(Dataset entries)
--- START ---
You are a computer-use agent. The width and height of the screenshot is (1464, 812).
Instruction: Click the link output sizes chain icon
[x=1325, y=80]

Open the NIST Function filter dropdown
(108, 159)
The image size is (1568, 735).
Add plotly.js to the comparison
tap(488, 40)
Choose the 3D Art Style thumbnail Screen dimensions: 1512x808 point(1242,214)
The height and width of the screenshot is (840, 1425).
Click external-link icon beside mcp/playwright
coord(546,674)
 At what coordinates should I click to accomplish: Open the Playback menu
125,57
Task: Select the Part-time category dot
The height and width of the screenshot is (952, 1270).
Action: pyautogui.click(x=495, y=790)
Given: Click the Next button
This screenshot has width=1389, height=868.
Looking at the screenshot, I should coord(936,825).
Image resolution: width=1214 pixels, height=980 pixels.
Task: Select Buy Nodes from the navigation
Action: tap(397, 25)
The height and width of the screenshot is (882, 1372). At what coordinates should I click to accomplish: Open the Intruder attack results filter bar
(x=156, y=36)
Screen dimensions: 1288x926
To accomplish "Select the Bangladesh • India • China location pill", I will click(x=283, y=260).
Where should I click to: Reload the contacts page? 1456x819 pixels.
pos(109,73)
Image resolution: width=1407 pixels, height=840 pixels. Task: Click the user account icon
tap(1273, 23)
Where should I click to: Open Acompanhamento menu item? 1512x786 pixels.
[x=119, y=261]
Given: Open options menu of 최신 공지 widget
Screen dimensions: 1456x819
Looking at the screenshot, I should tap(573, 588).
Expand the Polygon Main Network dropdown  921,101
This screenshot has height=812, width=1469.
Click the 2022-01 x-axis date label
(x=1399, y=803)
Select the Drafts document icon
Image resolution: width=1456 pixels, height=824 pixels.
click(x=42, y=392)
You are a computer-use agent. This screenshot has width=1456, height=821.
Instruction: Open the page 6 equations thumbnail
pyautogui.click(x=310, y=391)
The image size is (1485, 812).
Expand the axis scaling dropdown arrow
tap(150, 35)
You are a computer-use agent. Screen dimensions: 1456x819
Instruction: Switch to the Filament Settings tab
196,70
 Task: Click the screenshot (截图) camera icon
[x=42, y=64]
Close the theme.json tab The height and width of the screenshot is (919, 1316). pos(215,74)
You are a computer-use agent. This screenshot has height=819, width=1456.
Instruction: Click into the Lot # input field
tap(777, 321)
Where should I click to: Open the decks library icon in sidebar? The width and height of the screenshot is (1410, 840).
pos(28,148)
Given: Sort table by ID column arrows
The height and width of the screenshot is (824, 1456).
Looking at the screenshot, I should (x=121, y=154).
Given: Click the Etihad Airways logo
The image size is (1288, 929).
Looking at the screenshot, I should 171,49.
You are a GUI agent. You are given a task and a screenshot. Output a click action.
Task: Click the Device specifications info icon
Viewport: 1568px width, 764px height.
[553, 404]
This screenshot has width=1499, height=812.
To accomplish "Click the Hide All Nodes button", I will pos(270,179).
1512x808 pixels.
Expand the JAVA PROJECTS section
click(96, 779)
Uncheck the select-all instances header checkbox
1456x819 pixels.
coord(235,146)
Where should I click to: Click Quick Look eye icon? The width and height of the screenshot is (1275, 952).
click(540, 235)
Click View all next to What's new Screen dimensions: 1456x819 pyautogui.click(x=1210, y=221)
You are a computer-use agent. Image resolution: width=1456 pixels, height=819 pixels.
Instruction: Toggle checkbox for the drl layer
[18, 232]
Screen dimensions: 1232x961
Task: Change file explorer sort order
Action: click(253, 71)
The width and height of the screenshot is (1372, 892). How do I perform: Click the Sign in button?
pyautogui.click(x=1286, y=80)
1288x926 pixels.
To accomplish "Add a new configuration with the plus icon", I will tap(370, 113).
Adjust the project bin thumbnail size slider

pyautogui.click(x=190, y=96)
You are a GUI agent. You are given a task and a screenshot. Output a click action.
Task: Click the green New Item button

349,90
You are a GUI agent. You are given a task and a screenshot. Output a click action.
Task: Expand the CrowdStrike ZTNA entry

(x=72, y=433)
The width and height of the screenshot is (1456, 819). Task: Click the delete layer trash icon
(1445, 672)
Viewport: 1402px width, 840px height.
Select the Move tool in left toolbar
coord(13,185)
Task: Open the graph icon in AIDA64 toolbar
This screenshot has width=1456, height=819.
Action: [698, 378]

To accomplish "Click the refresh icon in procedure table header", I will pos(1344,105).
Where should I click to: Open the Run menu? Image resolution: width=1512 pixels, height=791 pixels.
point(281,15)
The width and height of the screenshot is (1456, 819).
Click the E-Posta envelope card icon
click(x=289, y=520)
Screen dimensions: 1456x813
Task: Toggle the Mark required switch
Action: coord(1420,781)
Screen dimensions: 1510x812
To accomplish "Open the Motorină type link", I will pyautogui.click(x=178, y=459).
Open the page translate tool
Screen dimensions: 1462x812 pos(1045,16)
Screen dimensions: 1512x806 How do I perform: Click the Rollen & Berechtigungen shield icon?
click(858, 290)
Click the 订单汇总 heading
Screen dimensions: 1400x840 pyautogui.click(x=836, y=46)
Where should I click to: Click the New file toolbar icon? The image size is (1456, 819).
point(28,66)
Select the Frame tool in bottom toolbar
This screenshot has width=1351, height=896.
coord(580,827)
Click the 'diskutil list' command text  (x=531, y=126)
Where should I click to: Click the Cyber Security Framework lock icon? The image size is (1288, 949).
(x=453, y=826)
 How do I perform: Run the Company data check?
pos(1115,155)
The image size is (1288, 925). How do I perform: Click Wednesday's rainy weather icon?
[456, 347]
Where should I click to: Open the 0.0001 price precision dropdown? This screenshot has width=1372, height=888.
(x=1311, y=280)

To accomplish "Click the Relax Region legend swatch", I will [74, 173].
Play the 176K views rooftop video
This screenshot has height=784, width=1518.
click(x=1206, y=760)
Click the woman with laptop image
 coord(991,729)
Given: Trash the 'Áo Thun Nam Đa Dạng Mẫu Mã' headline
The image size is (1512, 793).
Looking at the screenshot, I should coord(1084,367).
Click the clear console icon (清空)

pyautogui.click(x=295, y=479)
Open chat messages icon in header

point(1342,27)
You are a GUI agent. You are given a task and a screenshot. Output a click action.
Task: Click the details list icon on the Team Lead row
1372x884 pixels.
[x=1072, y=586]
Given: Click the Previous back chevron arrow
--- END ---
WORK TO BE COMPLETED:
Reproduce all of the entries word for word. Omit nothing.

SOLUTION FOR THIS TASK:
You are a computer-use agent. The width and height of the screenshot is (1464, 812).
Instruction: Click the link output sizes chain icon
[x=1325, y=80]

Open the NIST Function filter dropdown
(108, 159)
The image size is (1568, 735).
Add plotly.js to the comparison
tap(488, 40)
Choose the 3D Art Style thumbnail Screen dimensions: 1512x808 point(1242,214)
The height and width of the screenshot is (840, 1425).
Click external-link icon beside mcp/playwright
coord(546,674)
 At what coordinates should I click to accomplish: Open the Playback menu
125,57
Task: Select the Part-time category dot
The height and width of the screenshot is (952, 1270).
Action: pyautogui.click(x=495, y=790)
Given: Click the Next button
This screenshot has width=1389, height=868.
Looking at the screenshot, I should coord(936,825).
Image resolution: width=1214 pixels, height=980 pixels.
Task: Select Buy Nodes from the navigation
Action: tap(397, 25)
The height and width of the screenshot is (882, 1372). At what coordinates should I click to accomplish: Open the Intruder attack results filter bar
(x=156, y=36)
Screen dimensions: 1288x926
To accomplish "Select the Bangladesh • India • China location pill", I will click(x=283, y=260).
Where should I click to: Reload the contacts page? 1456x819 pixels.
pos(109,73)
Image resolution: width=1407 pixels, height=840 pixels. Task: Click the user account icon
tap(1273, 23)
Where should I click to: Open Acompanhamento menu item? 1512x786 pixels.
[x=119, y=261]
Given: Open options menu of 최신 공지 widget
Screen dimensions: 1456x819
Looking at the screenshot, I should tap(573, 588).
Expand the Polygon Main Network dropdown  921,101
This screenshot has height=812, width=1469.
Click the 2022-01 x-axis date label
(x=1399, y=803)
Select the Drafts document icon
Image resolution: width=1456 pixels, height=824 pixels.
click(x=42, y=392)
You are a computer-use agent. This screenshot has width=1456, height=821.
Instruction: Open the page 6 equations thumbnail
pyautogui.click(x=310, y=391)
The image size is (1485, 812).
Expand the axis scaling dropdown arrow
tap(150, 35)
You are a computer-use agent. Screen dimensions: 1456x819
Instruction: Switch to the Filament Settings tab
196,70
 Task: Click the screenshot (截图) camera icon
[x=42, y=64]
Close the theme.json tab The height and width of the screenshot is (919, 1316). pos(215,74)
You are a computer-use agent. This screenshot has height=819, width=1456.
Instruction: Click into the Lot # input field
tap(777, 321)
Where should I click to: Open the decks library icon in sidebar? The width and height of the screenshot is (1410, 840).
pos(28,148)
Given: Sort table by ID column arrows
The height and width of the screenshot is (824, 1456).
Looking at the screenshot, I should (x=121, y=154).
Given: Click the Etihad Airways logo
The image size is (1288, 929).
Looking at the screenshot, I should 171,49.
You are a GUI agent. You are given a task and a screenshot. Output a click action.
Task: Click the Device specifications info icon
Viewport: 1568px width, 764px height.
[553, 404]
This screenshot has width=1499, height=812.
To accomplish "Click the Hide All Nodes button", I will pos(270,179).
1512x808 pixels.
Expand the JAVA PROJECTS section
click(96, 779)
Uncheck the select-all instances header checkbox
1456x819 pixels.
coord(235,146)
Where should I click to: Click Quick Look eye icon? The width and height of the screenshot is (1275, 952).
click(540, 235)
Click View all next to What's new Screen dimensions: 1456x819 pyautogui.click(x=1210, y=221)
You are a computer-use agent. Image resolution: width=1456 pixels, height=819 pixels.
Instruction: Toggle checkbox for the drl layer
[18, 232]
Screen dimensions: 1232x961
Task: Change file explorer sort order
Action: click(253, 71)
The width and height of the screenshot is (1372, 892). How do I perform: Click the Sign in button?
pyautogui.click(x=1286, y=80)
1288x926 pixels.
To accomplish "Add a new configuration with the plus icon", I will tap(370, 113).
Adjust the project bin thumbnail size slider

pyautogui.click(x=190, y=96)
You are a GUI agent. You are given a task and a screenshot. Output a click action.
Task: Click the green New Item button

349,90
You are a GUI agent. You are given a task and a screenshot. Output a click action.
Task: Expand the CrowdStrike ZTNA entry

(x=72, y=433)
The width and height of the screenshot is (1456, 819). Task: Click the delete layer trash icon
(1445, 672)
Viewport: 1402px width, 840px height.
Select the Move tool in left toolbar
coord(13,185)
Task: Open the graph icon in AIDA64 toolbar
This screenshot has width=1456, height=819.
Action: [698, 378]

To accomplish "Click the refresh icon in procedure table header", I will pos(1344,105).
Where should I click to: Open the Run menu? Image resolution: width=1512 pixels, height=791 pixels.
point(281,15)
The width and height of the screenshot is (1456, 819).
Click the E-Posta envelope card icon
click(x=289, y=520)
Screen dimensions: 1456x813
Task: Toggle the Mark required switch
Action: coord(1420,781)
Screen dimensions: 1510x812
To accomplish "Open the Motorină type link", I will pyautogui.click(x=178, y=459).
Open the page translate tool
Screen dimensions: 1462x812 pos(1045,16)
Screen dimensions: 1512x806 How do I perform: Click the Rollen & Berechtigungen shield icon?
click(858, 290)
Click the 订单汇总 heading
Screen dimensions: 1400x840 pyautogui.click(x=836, y=46)
Where should I click to: Click the New file toolbar icon? The image size is (1456, 819).
point(28,66)
Select the Frame tool in bottom toolbar
This screenshot has width=1351, height=896.
coord(580,827)
Click the 'diskutil list' command text  (x=531, y=126)
Where should I click to: Click the Cyber Security Framework lock icon? The image size is (1288, 949).
(x=453, y=826)
 How do I perform: Run the Company data check?
pos(1115,155)
The image size is (1288, 925). How do I perform: Click Wednesday's rainy weather icon?
[456, 347]
Where should I click to: Open the 0.0001 price precision dropdown? This screenshot has width=1372, height=888.
(x=1311, y=280)

To accomplish "Click the Relax Region legend swatch", I will [74, 173].
Play the 176K views rooftop video
This screenshot has height=784, width=1518.
click(x=1206, y=760)
Click the woman with laptop image
 coord(991,729)
Given: Trash the 'Áo Thun Nam Đa Dạng Mẫu Mã' headline
The image size is (1512, 793).
Looking at the screenshot, I should coord(1084,367).
Click the clear console icon (清空)

pyautogui.click(x=295, y=479)
Open chat messages icon in header

point(1342,27)
You are a GUI agent. You are given a task and a screenshot. Output a click action.
Task: Click the details list icon on the Team Lead row
1372x884 pixels.
[x=1072, y=586]
Given: Click the Previous back chevron arrow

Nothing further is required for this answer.